Not long ago, an online UK retailer ran some interesting and unconventional analytics on its Internet data and discovered that the housewives of devoted soccer fans went on online shopping sprees during the times that their husbands were away at the games.
This isn’t your “average” consumer demographic-but it did uncover hidden connections between consumer buying behavior and seemingly unrelated events that gave this company a significant competitive edge.
It should be noted that this isn’t an isolated occurrence, either. More and more companies are evolving (or will soon evolve) beyond the first stage of Big Data and transactional analytics. They are sharpening the insights of their marketing staffs beyond just getting first tier demographics data on consumers (e.g., where they live, how old they are, whether they are male or female). They want to know other elements that could be triggers of consumer behaviors—even if it is what consumers do when soccer games are being played.
If IT is to support these deeper-rooted analytics where more factors are related to each other for a meaning, it must stay on top of tools in the marketplace that can position the Big Data amassing in its databases so this data can be queried in new and innovative ways.
To date, Apache Hadoop has become a kind of de facto standard for sorting through big and unstructured data. Hadoop is capable of dishing out multiple threads of Big Data to parallel processors on analytics servers, and crunching through this data quickly. But one of the things Hadoop doesn’t do as well is log the connective relationships between the pieces of data that it is processing In other words, if your system uses Hadoop alone, it could take some time to come up with the conclusion that soccer fan wives in the UK go on online shopping binges while their husbands are at the game.
Social media outlets are already using new tools for this type of analysis, and a prime example is Facebook.
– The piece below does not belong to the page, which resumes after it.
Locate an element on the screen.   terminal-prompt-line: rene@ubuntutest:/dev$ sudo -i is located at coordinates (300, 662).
When I signed onto Facebook the other day I immediately got an introduction to the site’s new “graph” database tool. The graph tool presented new dimensions in Big Data intelligence to me as a user-such as, “Click on this link to find people in Seattle who also like cycling,” or “Click on this link to see which restaurants in London your friends have recently visited.” Indeed, these very precise and highly complex drilldowns into Big Data seem every bit as inter-relational as the earlier example of the soccer fans’ wives going on shopping sprees during the games.
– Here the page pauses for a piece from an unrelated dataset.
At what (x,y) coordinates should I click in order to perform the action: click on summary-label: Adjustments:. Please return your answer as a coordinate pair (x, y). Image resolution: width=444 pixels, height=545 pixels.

To provide this more inter-relational analysis of Big Data, Facebook uses Hbase, another Apache product. Hbase uses a set of tables that are all defined with their own unique primary keys.. Within each table is a series of columns that contain attributes for the table’s primary key. Fr example, if the table’s primary key is a person (e.g., “John Smith”), attributes contained within the columns of the table for that key might be hobbies (e.g., “likes cycling”) or place of residence (e.g., “lives in Seattle”). Where Hbase can out-perform a Big Data processing product like Hadoop is with its ability to analyze the types of connections between various piece of Big Data (and what they might mean) faster-and in a more granular way.
So what is the takeaway for IT?
Very simply, that as your organization’s Big Data analysis matures, you should also be on the lookout for new software and databases that can address these more sophisticated needs. Hadoop is a great place to start with Big Data-but the process shouldn’t end there.